I also want to call out the sneaky way in which Postman rolled out this change to their product, which impacts any installation that doesn’t block access to their download servers. You can disable “major” updates in settings, however minor patches cannot be disabled. How is the deprecation of major functionality rendering the product useless for certain organisations considered a “minor” update??
That’s pretty disrespectful to the community, it is so blatantly obvious that Postman knew this would be an issue for customers.
Not defending Postman here, but you shouldn’t have any credentials in your collections.
They should be in your environment files and in particular, they should be in the current value, which doesn’t get synced to the cloud or if you export to a .json file.
You then store your credentials somewhere else. (Not in your code repository). Ideally in something like a key vault.
When testing locally, you will have to copy and paste the credentials.
When running though a CI tool, you send the credentials in the CLI that calls Newman.
When I tried using the online workspaces I did find that the credentials in my environment were sometimes synced to the cloud
Initial values get synched, but current values do not.
It should confirm this when you hover over the tooltip when you select an environment.
The current values are also not included if you export the environment, just in case you store it in your code repository.
Based on the tool, we usually do a risk assessment during software assessment and that usually covers the types of questions you are posing.
I’m not sure its a tools job to save you from yourself? As that usually involves creating a lot of overhead in developing the tool but I also know those risk adverse organisations exist.
As saving a collection in public can be a legitimate activity, how and who would determine if its been saved “inadvertently”?
On a side note, it shouldn’t be that hard to develop a collection that retrieves all of your collections\environments for a team and then loops through them checking initial values for someone to review.
Unfourtunately some companies’ policy doesn’t allow to store data in cloud, so this basically means that in this case we are not able to use Postman any more, right?
Welcome to the Postman Community!
Postman can still be used without signing in or creating an account, the Lightweight Postman API Client enables you to send HTTP, WebSocket, gRPC, and GraphQL requests to test your APIs.

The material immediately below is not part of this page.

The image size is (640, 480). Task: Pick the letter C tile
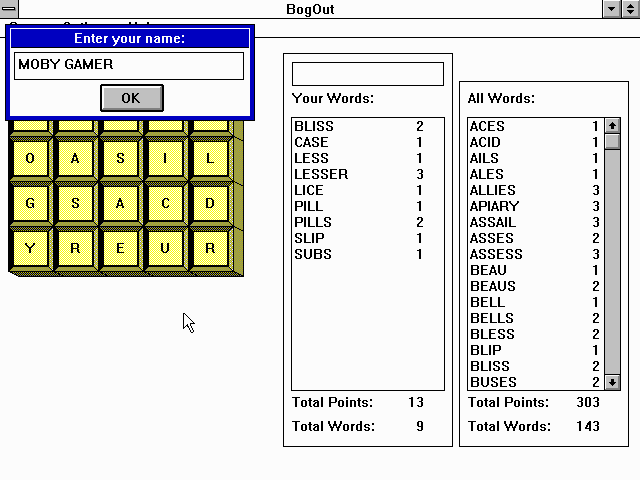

It stores data locally and isn’t synced online with Postman.
The issue is that is one request at a time and the collections we have cannot be saved by exporting them or re-importing them. So ad hoc requests great, but some of us use Newman in our pipelines with the need to export the collections to run.
@svitlanna are you using the lightweight version, without signing in ? How are you making sure your files are getting uploaded to Postman cloud ?

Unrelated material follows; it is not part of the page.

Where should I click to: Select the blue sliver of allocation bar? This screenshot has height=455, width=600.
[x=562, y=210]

I believe @svitlanna created a free account and migrated the data from Scratchpad, into a Workspace, to continue working with their Collections and Environments.
Hey folks ,
To address the questions that have been raised in this topic, we have created an FAQ section on the blog post.
This contains information about how Postman protects your data and it provides a link to our Security & Trust Portal, where you will find additional details about our product security, privacy, compliance, and reliability information.
If you’re still prevented from using Postman in a signed in state by your company’s security policies, you can reach out to our technical architects and solution engineers at email@example.com for further assistance.
Also, the FAQ section provides details about how you can migrate your data from Scratchpad, into a Workspace, after signing up to an account.
For the folks who would still like to use Postman in a non signed in state, you can do so using the Lightweight API Client to send HTTP, WebSocket, gRPC, and GraphQL requests, to test your APIs.